History
- Name: GSP Orizont
- Owner: GSP Drilling
- Operator: Iranian Offshore Engineering and Construction Company
- Port of registry: Malta
- Builder: Galați shipyard
- Completed: 1982
- Identification: IMO number: 7806934; MMSI number: 249313000; Callsign: 9HPG9;
- Status: Operational

General characteristics
- Class & type: Jackup Independent Leg Cantilever Drilling Unit
- Tonnage: 2,000 GT
- Length: 52.4 m (171 ft 11 in)
- Beam: 40.8 m (133 ft 10 in)
- Height: 120 m (393 ft 8 in)
- Draft: 9.75 m (32 ft 0 in)
- Depth: 6.4 m (21 ft 0 in)
- Installed power: 8,430 hp (6,290 kW)
- Capacity: Variable deck load: 2,000 t (2,000 long tons; 2,200 short tons); Liquid mud: 1,880 bbl (299 m^{3});
- Crew: 92

= GSP Orizont =

GSP Orizont is a semi-submersible, jackup independent leg cantilever drilling rig operated by GSP Drilling, a Grup Servicii Petroliere subsidiary, and currently contracted by Iranian Offshore Engineering and Construction Company for drilling in the Iranian section of the Persian Gulf. The drilling unit is registered in Malta.

==Description==
GSP Orizont drilling rig was designed by Sonnat Offshore and was built by Petrom at the Galați shipyard in 1982. The rig was completely reconstructed and refurbished in 2010 at a cost of US$50 million. The rig was owned and operated by Petrom from 1982 to 2005 when the company sold its six offshore platforms (including Atlas, Jupiter, Orizont, Prometeu and Saturn) to Grup Servicii Petroliere for US$100 million.
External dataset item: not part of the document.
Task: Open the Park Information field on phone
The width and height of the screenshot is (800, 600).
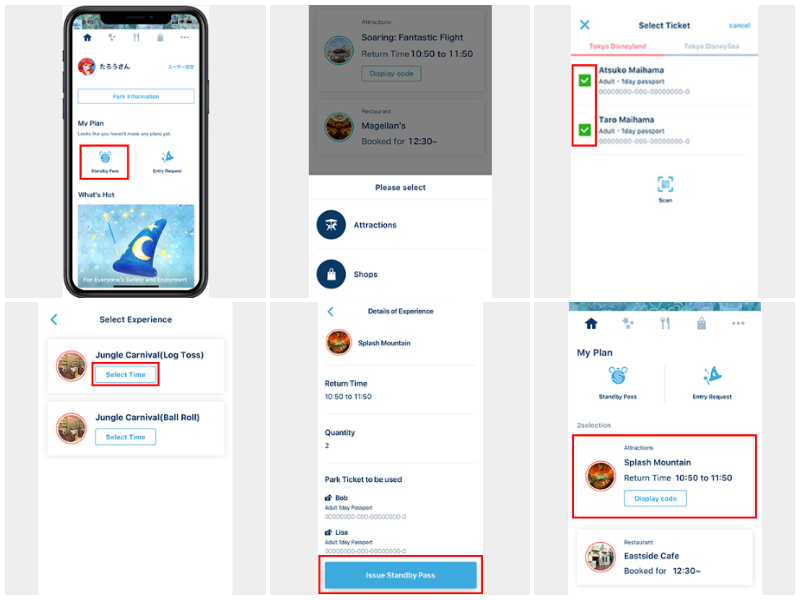Action: coord(136,96)
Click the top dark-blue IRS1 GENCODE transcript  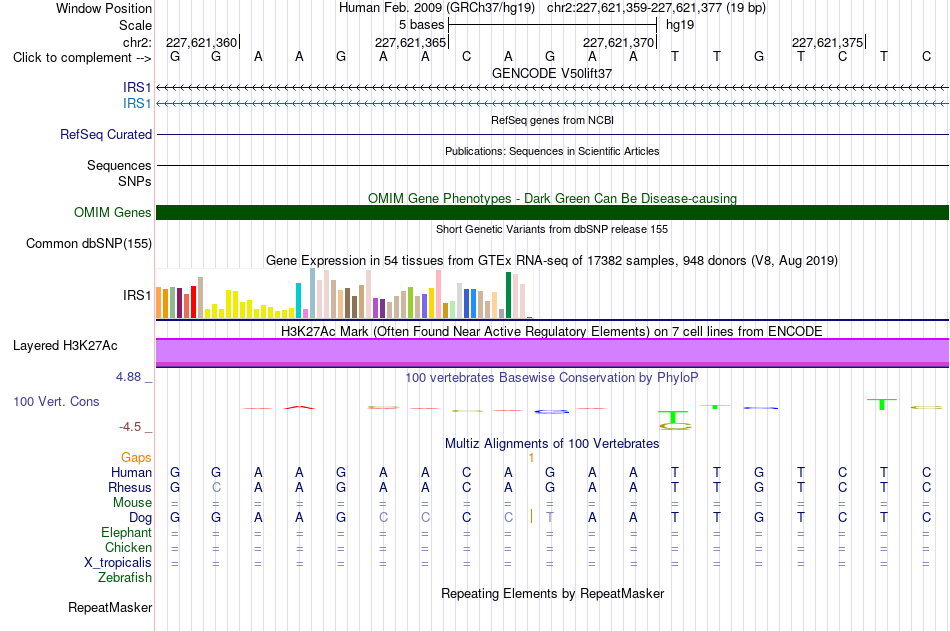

GSP Orizont has a length of 52.4 m, breadth of 40.8 m, draft of 9.75 m, height of 120 m and depth of 6.4 m. She has a maximum drilling depth of 9100 m and she could operate at a water depth of 91 m. As a drilling rig, GSP Orizont is equipped with advanced drilling equipment and has to meet strict levels of certification under international law. GSP Orizont is able to maneuver with its own engines (to counter drift and ocean currents), but for long-distance relocation it must be moved by specialist tugboats. The rig is capable of withstanding severe sea conditions including 12 m waves and 155 km/h winds.

==Operations==
Currently the GSP Orizont is operated by the Iranian company Iranian Offshore Engineering and Construction Company which uses the drilling rig at its Persian Gulf oil and natural gas prospects.